AIM OF THE TASK |
From the line containing "You are a computer-use agent. This" down to the last line of the material, return those lines verbatim and only those.

[[ SUPPLIED INFORMATION open ]]

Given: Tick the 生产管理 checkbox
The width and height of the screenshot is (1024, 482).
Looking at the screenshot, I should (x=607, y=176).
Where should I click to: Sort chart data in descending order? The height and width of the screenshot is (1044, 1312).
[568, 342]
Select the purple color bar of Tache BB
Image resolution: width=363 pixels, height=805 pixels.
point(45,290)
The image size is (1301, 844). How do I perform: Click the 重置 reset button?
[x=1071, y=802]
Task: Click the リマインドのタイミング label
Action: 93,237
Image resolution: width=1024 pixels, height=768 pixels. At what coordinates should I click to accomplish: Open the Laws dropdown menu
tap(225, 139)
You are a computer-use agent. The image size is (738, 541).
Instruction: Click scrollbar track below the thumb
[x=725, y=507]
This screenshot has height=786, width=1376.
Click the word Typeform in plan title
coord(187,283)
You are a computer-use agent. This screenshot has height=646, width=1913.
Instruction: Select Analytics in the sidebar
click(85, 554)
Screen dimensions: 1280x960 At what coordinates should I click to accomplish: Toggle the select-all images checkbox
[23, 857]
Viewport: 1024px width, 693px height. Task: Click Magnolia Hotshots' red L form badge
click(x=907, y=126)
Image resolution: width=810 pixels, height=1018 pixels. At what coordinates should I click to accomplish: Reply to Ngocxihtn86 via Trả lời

[[ SUPPLIED INFORMATION closed ]]

OUTPUT OF THE EXERCISE |
You are a computer-use agent. This screenshot has height=646, width=1913.
Instruction: Select Analytics in the sidebar
click(85, 554)
Screen dimensions: 1280x960 At what coordinates should I click to accomplish: Toggle the select-all images checkbox
[23, 857]
Viewport: 1024px width, 693px height. Task: Click Magnolia Hotshots' red L form badge
click(x=907, y=126)
Image resolution: width=810 pixels, height=1018 pixels. At what coordinates should I click to accomplish: Reply to Ngocxihtn86 via Trả lời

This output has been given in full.